Established through the Greenhouse Gas Emissions Trading Scheme Order 2020, the UK ETS currently covers the same industries as the EU ETS: 1) the power generation industry; 2) the aviation sector; and 3) other energy intensive industries. The UK government has, however, stated that it intends to expand the scope of the UK ETS to other sectors.

The first auction under the UK ETS took place on May 19, 2021, on ICE, which also hosts the EU ETS. On May 10, 2021, the UK government published guidance on the supply of allowances in the UK ETS (the “Guidance”). The Guidance clarified that auctions under the UK ETS will take place every two weeks, with around 83 million allowances (divided between the fortnightly auctions) predicted to be sold this year. For the 2021 auction calendar, please follow the link here. The 2022 auction calendar will be published by July 15, 2021, and the UK ETS Authority has anticipated 80 million allowances will be available for the 2022 period. The first auction saw all of the available allowances sold to 14 bidders, at a price of £43.99.

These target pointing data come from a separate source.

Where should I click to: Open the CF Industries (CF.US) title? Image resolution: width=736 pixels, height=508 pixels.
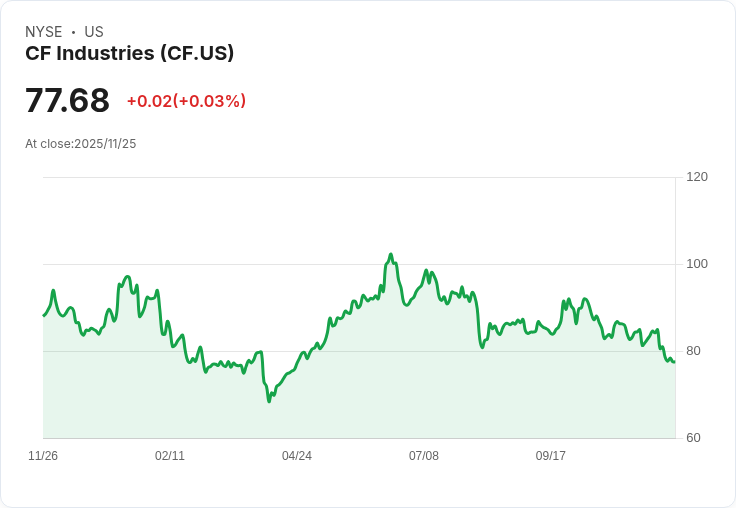pyautogui.click(x=129, y=53)
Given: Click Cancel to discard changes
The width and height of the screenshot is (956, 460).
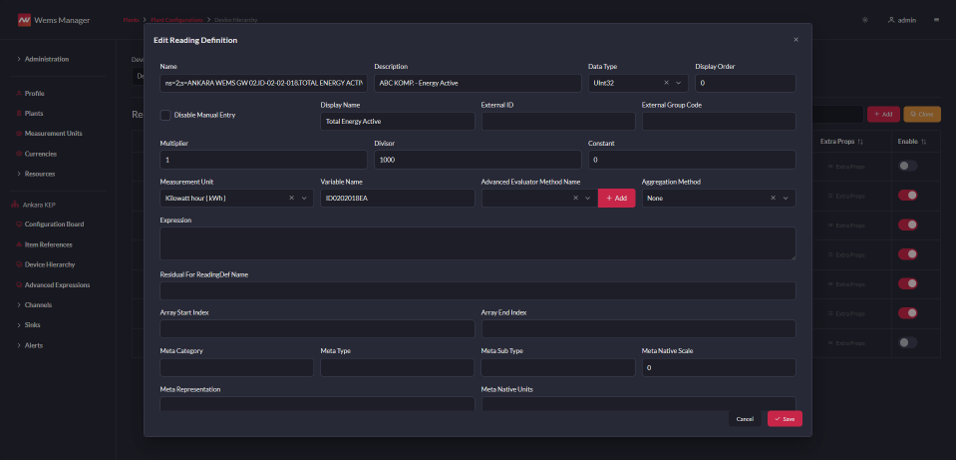Looking at the screenshot, I should (x=744, y=419).
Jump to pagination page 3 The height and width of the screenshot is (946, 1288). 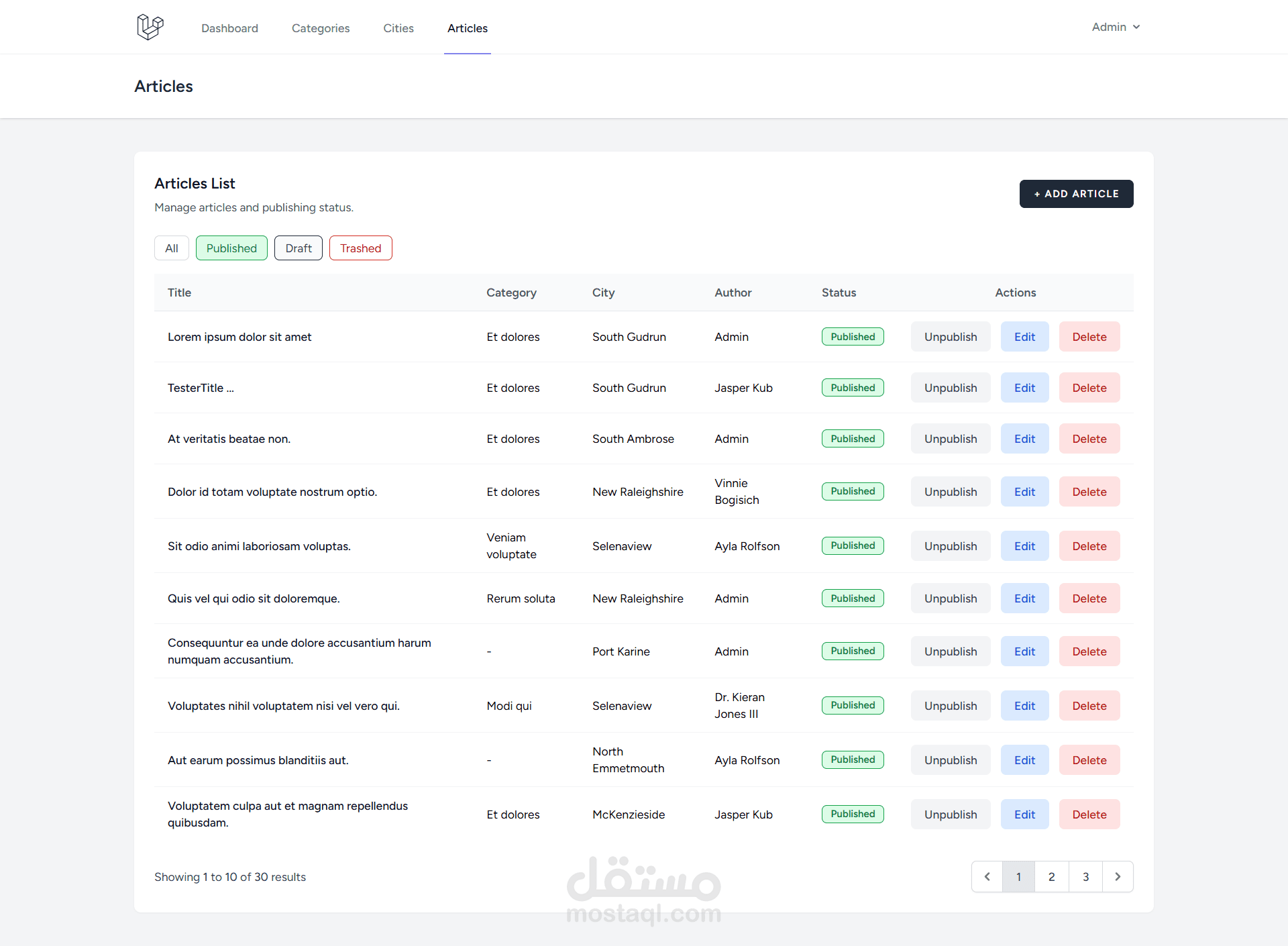click(1085, 877)
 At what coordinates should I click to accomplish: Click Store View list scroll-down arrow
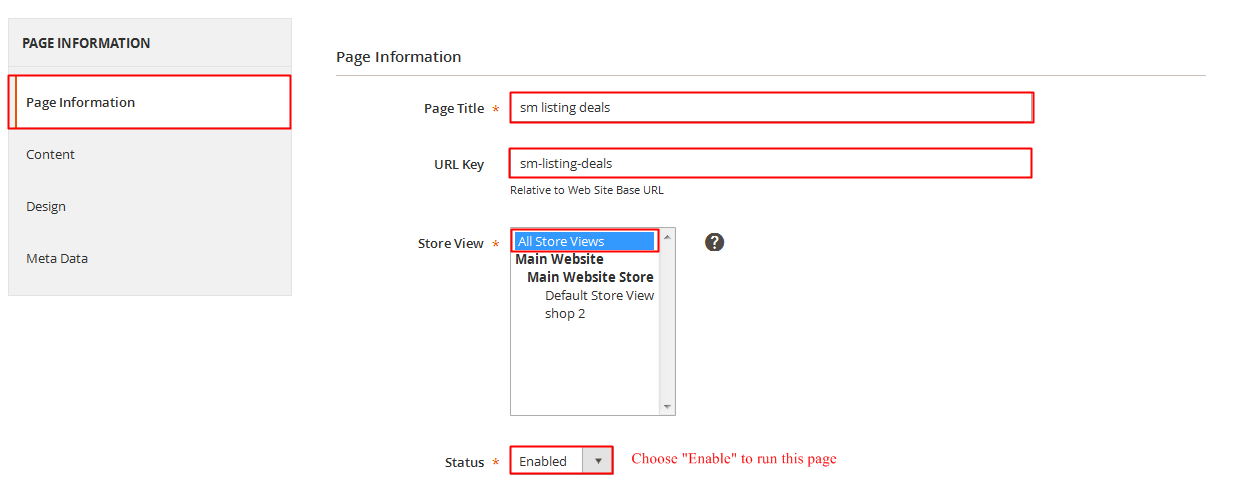(667, 407)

The Auctioning Regulations and guidance for UK ETS participants provide that the Auction Reserve Price (“ARP”) is £22 per tonne of carbon dioxide equivalent, which is the minimum price at which emission allowances can be sold at auction. The UK government will consider withdrawing the ARP later in 2021 as the scheme matures and certain amendments to the Auctioning Regulations, most notably the removal of the requirement that a natural person be established in the UK to submit, modify, or withdraw a bid under the UK ETS, have been made and came into force on May 19, 2021. Further, the UK’s implementation of the “monitor, report, and verify requirements” under the Carbon Offsetting and Reduction Scheme for International Aviation (“CORSIA”) comes into force on May 26, 2021, and the UK government will hold further consultations this summer on proposals for implementing CORSIA and its interaction with the UK ETS; further developments of the UK ETS are therefore expected over the coming year.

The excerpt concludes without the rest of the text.